**Your assignment:**
Copy exactly, and only, the lines from the one containing "[Үмбетәлиева: Суперпрезиденттік жүйе" through the last line of the records below.

(Data extracts Opens)

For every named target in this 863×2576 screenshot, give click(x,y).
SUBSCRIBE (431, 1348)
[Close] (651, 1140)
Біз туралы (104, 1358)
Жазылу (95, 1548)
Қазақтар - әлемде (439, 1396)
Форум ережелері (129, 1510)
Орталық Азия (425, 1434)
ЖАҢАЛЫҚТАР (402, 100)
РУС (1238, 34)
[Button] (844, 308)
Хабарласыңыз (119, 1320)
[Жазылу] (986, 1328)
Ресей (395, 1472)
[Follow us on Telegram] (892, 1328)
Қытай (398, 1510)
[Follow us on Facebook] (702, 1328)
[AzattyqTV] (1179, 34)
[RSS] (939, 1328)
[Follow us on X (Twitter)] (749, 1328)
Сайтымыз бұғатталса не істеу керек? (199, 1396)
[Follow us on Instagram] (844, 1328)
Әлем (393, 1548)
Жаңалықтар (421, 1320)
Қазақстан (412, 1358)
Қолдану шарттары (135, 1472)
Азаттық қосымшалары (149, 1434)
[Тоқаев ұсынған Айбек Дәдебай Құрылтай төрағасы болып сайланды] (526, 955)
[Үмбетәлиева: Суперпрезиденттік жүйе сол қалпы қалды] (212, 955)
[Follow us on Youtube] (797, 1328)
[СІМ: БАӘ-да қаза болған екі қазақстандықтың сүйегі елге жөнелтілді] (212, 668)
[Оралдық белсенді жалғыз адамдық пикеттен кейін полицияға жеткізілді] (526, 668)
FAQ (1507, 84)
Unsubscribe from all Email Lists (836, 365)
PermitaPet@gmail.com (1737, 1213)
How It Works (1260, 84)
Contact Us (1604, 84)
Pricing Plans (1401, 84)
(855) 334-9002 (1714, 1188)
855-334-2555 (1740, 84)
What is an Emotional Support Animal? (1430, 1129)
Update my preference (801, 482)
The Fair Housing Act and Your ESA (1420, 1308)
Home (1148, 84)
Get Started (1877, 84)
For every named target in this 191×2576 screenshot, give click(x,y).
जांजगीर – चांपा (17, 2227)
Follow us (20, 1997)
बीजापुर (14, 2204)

(Data extracts Closes)

**Result below:**
[Үмбетәлиева: Суперпрезиденттік жүйе сол қалпы қалды] (212, 955)
[Follow us on Youtube] (797, 1328)
[СІМ: БАӘ-да қаза болған екі қазақстандықтың сүйегі елге жөнелтілді] (212, 668)
[Оралдық белсенді жалғыз адамдық пикеттен кейін полицияға жеткізілді] (526, 668)
FAQ (1507, 84)
Unsubscribe from all Email Lists (836, 365)
PermitaPet@gmail.com (1737, 1213)
How It Works (1260, 84)
Contact Us (1604, 84)
Pricing Plans (1401, 84)
(855) 334-9002 (1714, 1188)
855-334-2555 (1740, 84)
What is an Emotional Support Animal? (1430, 1129)
Update my preference (801, 482)
The Fair Housing Act and Your ESA (1420, 1308)
Home (1148, 84)
Get Started (1877, 84)
For every named target in this 191×2576 screenshot, give click(x,y).
जांजगीर – चांपा (17, 2227)
Follow us (20, 1997)
बीजापुर (14, 2204)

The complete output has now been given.